_Problem_
Reproduce verbatim the passage of the AUC workers' protest article starting with "The statement, distributed" and going on through "independent workers’ syndicate.".

_Document passage_
--------------------------------
AUC workers protest against management, threaten to escalate

Dozens of workers at the American University in Cairo (AUC) protested on Sunday against university management, issuing a statement signed by 170 cleaning staff declaring a 48-hour strike over salaries and the renewal of their contracts.

 

The statement, distributed at Cairo University, claimed management did not uphold its promise to extend initial one-year contracts to three years if workers performed adequately, and did not deliver on a promised annual raise.

 

They also criticized the reluctance of management to issue promotions, which they say contradicts a previous agreement with the independent workers’ syndicate.

 

Founder of the independent syndicate for AUC workers, Walid Shebl, said that on February 20, 2011, AUC President Lisa Anderson promised that all workers contracts would be guaranteed for three years, after an initial trial period. However, in the last few months, many workers have been issued six month and one-year contracts.

   

Shebl added that the independent syndicate has tried to communicate with the university’s management in the last few months, but that there has been no adequate response.

 

The University’s Legal Consultant, Karim Abdel Latif, said AUC has the right to renew contracts for whatever periods it deems appropriate, even if this contradicts with the initial agreement, Shebl explained. 

 

The workers warned that if their requests were not met, they would commence an open strike on campus. The university consequently hired two external companies to clean the campus until the strike ends tomorrow at 4 pm.
--------------------------------
[Data items]
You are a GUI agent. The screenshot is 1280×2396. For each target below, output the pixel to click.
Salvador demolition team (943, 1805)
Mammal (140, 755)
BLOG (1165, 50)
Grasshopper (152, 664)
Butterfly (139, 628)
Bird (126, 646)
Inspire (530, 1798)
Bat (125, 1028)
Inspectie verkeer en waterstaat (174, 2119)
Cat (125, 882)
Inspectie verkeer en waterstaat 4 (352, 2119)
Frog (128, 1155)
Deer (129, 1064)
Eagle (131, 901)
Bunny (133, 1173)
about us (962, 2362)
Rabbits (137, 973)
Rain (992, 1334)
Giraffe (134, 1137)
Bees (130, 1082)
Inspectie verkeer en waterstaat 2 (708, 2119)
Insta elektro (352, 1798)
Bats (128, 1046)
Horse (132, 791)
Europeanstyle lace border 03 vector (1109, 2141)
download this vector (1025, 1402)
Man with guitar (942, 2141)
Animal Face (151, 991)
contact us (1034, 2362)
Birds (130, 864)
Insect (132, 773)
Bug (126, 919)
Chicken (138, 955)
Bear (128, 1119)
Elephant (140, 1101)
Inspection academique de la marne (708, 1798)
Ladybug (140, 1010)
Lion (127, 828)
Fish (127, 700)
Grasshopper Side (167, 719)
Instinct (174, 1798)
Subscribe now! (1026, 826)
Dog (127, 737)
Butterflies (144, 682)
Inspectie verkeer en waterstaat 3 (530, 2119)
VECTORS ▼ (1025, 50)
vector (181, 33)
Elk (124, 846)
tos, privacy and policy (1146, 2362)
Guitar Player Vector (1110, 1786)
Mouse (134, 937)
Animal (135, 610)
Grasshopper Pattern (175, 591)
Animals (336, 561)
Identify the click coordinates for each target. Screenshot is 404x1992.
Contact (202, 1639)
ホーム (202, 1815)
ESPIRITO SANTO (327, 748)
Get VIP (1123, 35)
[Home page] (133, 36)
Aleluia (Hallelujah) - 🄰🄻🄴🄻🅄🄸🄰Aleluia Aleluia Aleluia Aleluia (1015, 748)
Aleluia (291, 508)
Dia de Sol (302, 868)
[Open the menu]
--------------------------------
_Answer to the exercise_
The statement, distributed at Cairo University, claimed management did not uphold its promise to extend initial one-year contracts to three years if workers performed adequately, and did not deliver on a promised annual raise.

 

They also criticized the reluctance of management to issue promotions, which they say contradicts a previous agreement with the independent workers’ syndicate.